Thu, March 21, 4:00 to 5:15pm, Baltimore Convention Center, Floor: Level 1, Exhibit Hall B

Integrative Statement

Envy occurs when one perceives oneself less favourably disposed than another, whereas epicaricacy occurs when one takes pleasure in another’s misfortune. Although different, both emotions arise from social comparison and both lead one to experience inappropriate affect toward the target of one’s comparison. Using modified versions of Saarni’s (1984) disappointing-gift task, we examined younger (4-6.5-yr-olds) and older (6.5-10-yr-olds) children’s ability to hide emotions in socially taxing contexts designed to generate envy or epicaricacy. All children played a card game with an experimenter in which each flipped cards from separate decks. Prizes were promised to whomever flipped a jack. Decks were arranged so that children flipped a jack mid-way through or at the bottom of the deck, and the experimenter flipped hers in the complementary position. Before the game, the experimenter placed two gift bags, seemingly randomly, one near the child and one near herself. Bags were discretely marked so that each player opened a pre-determined gift based on condition. In all, 84 children (M=82.3mos., SD=23.4; 43 girls) were assigned randomly to 1 of 4 conditions differing in whether children received a good (toy) or bad (plain clear plastic cup) gift and whether they received it before or after watching the experimenter open the alternate gift. During both gift openings, the experimenter kept a neutral facial expression in order to not influence children’s responses. Children’s reaction was coded to each gift opening.

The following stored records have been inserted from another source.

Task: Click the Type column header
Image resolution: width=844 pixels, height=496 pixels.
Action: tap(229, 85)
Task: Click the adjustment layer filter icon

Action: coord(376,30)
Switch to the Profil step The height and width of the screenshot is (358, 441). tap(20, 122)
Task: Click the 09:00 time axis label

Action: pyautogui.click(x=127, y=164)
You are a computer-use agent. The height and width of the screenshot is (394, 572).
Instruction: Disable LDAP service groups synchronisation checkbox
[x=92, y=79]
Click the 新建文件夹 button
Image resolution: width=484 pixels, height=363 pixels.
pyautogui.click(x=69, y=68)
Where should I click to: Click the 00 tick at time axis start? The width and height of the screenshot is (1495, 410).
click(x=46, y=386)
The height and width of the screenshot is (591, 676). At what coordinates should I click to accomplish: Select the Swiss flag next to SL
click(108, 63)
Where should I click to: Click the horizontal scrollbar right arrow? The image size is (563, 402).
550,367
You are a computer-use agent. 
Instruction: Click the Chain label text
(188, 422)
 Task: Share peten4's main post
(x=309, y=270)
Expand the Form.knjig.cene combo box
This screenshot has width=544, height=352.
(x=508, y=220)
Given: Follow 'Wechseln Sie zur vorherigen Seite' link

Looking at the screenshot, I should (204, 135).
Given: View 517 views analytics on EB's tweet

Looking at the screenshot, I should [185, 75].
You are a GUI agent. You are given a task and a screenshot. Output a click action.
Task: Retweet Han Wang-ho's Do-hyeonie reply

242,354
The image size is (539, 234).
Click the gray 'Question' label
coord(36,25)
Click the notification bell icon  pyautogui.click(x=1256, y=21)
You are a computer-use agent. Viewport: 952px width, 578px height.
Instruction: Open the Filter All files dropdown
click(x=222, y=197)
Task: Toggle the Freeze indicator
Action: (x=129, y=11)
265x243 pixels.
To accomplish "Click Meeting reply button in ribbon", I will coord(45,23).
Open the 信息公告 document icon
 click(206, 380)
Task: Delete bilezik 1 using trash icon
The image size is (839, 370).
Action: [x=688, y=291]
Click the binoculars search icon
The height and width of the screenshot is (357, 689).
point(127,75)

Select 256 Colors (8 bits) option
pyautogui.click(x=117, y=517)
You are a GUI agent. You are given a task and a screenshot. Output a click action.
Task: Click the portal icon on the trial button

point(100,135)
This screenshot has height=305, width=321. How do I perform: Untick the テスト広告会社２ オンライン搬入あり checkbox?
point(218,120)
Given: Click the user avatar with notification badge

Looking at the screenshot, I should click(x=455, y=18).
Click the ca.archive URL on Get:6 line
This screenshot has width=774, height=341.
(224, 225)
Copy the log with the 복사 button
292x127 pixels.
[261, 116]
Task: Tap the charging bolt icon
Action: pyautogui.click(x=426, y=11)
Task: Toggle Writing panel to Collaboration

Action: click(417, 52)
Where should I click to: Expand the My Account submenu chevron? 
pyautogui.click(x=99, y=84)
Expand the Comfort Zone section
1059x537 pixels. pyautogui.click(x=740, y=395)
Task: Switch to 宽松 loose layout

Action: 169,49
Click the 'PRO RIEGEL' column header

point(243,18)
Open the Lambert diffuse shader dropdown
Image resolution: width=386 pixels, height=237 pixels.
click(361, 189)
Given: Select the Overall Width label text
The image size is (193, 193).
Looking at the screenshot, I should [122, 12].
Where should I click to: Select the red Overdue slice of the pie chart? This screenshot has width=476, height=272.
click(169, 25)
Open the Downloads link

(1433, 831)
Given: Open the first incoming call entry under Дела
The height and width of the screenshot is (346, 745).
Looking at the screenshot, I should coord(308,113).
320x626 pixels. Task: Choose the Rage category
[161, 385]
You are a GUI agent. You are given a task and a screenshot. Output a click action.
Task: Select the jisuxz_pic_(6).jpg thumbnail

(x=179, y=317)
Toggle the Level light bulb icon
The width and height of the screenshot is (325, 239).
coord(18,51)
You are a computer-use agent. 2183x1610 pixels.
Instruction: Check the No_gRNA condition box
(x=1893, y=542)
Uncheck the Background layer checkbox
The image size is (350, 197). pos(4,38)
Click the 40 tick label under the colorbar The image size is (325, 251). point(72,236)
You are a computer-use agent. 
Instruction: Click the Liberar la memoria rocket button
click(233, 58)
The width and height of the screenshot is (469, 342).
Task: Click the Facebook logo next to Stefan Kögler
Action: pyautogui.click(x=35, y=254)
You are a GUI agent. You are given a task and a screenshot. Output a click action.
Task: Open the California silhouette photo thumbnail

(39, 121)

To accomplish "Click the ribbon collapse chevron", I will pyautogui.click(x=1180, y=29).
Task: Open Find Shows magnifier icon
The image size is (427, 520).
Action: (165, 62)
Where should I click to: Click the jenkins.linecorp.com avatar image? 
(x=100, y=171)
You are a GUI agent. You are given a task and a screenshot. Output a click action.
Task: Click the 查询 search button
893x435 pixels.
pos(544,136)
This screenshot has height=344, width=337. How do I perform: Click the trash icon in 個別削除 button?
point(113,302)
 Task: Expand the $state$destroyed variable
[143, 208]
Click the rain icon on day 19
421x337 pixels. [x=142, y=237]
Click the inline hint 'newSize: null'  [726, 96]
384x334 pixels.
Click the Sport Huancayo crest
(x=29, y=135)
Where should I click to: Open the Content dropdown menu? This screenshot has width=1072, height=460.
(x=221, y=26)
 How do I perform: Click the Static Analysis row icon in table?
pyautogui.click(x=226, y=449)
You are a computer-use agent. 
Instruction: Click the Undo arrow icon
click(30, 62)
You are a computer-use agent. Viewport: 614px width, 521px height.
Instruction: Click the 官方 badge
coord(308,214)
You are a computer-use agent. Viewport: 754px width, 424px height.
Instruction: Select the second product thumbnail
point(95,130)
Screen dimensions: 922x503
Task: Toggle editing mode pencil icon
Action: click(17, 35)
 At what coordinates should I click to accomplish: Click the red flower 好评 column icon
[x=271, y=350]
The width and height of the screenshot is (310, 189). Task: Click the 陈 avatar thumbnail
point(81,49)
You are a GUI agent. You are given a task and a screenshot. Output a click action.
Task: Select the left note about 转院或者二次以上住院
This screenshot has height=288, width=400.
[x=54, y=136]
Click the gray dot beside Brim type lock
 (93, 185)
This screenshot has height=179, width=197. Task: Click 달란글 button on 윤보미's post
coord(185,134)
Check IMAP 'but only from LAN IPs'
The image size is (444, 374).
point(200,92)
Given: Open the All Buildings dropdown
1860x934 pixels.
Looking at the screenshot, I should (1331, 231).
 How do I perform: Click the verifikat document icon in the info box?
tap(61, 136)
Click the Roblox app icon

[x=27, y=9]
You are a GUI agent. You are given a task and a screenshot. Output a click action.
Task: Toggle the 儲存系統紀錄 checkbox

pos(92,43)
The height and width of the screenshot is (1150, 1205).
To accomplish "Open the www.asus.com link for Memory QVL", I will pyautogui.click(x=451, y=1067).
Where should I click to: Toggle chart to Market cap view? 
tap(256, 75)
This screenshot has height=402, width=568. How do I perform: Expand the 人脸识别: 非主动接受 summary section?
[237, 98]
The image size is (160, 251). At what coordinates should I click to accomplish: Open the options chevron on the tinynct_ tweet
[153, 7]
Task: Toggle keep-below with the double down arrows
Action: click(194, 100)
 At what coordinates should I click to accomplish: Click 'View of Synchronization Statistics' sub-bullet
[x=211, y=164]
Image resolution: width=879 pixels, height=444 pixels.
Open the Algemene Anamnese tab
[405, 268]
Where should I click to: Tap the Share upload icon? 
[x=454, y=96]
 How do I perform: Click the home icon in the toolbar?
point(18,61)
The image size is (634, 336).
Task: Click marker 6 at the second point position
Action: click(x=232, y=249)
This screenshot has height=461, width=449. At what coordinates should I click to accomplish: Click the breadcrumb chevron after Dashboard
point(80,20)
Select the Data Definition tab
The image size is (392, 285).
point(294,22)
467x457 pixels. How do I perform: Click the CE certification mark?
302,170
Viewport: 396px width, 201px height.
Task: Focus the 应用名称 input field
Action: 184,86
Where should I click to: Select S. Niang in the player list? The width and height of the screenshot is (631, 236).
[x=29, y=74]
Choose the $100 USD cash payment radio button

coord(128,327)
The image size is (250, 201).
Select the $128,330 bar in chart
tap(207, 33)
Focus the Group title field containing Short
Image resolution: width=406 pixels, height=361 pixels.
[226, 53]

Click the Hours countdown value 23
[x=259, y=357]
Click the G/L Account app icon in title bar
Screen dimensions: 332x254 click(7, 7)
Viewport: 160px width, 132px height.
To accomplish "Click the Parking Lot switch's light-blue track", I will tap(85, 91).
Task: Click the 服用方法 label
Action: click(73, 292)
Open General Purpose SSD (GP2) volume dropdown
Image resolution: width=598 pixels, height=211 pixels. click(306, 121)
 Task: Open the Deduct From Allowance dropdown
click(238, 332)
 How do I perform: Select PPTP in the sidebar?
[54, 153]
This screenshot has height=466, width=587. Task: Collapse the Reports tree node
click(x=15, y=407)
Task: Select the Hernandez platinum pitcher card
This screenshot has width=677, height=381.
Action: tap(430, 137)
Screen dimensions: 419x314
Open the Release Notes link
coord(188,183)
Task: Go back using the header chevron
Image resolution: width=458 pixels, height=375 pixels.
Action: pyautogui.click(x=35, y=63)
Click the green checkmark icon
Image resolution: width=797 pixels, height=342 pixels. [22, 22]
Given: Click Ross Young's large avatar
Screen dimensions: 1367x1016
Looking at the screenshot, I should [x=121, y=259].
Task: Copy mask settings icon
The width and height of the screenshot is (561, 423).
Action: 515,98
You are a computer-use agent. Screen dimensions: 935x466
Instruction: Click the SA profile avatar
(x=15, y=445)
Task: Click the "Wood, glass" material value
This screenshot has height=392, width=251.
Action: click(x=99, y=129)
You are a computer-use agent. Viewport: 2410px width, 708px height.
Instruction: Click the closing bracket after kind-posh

An Age (Younger vs. Older) x Condition (Receive Good 1st, Receive Good 2nd, Receive Bad 1st, Receive Bad 2nd) x Gift Segment (Receive vs. Watch) mixed-measures analysis of variance was conducted on composite scores with segment as the repeated measure. A main effect of condition, F(3,76)=22.50, MSE=.44, p<.001, partial η2=.47, revealed that children in Receive Bad 1st or 2nd conditions responded negatively, whereas those in Receive Good 1st or 2nd conditions responded positively (differences were significant across pairs, ps=.001), indicating the manipulation worked. Age was also significant, F(1,76)=8.56, MSE=.44, p=.005, partial η2=.10, with older children responding more positively than younger children. A two-way interaction between gift condition and segment was subsumed under a significant three-way interaction between age group, gift condition and segment, F(3,76)=2.71, MSE=.37, p=.05, partial η2=.10, indicating that when children opened their gift moderated positive and negative affective displays (Figure 1). That is, younger children expressed significantly more negativity when opening a bad gift after witnessing the experimenter open a good gift compared to opening their bad gift first. Conversely, younger children who received a good gift after watching the experimenter receive a bad gift struggled to temper their positive expressions to their own gift as demanded by the context. Older children’s reaction to the experimenter receiving her gift also depended on social comparison. Indeed, we found clear evidence of envy: Older children who first received a bad gift subsequently responded more negatively to the experimenter opening a good gift compared to other conditions. Together, our findings indicate that social comparison matters, and envy and epicaricacy moderate children’s ability to regulate both positive and negative emotional expressions.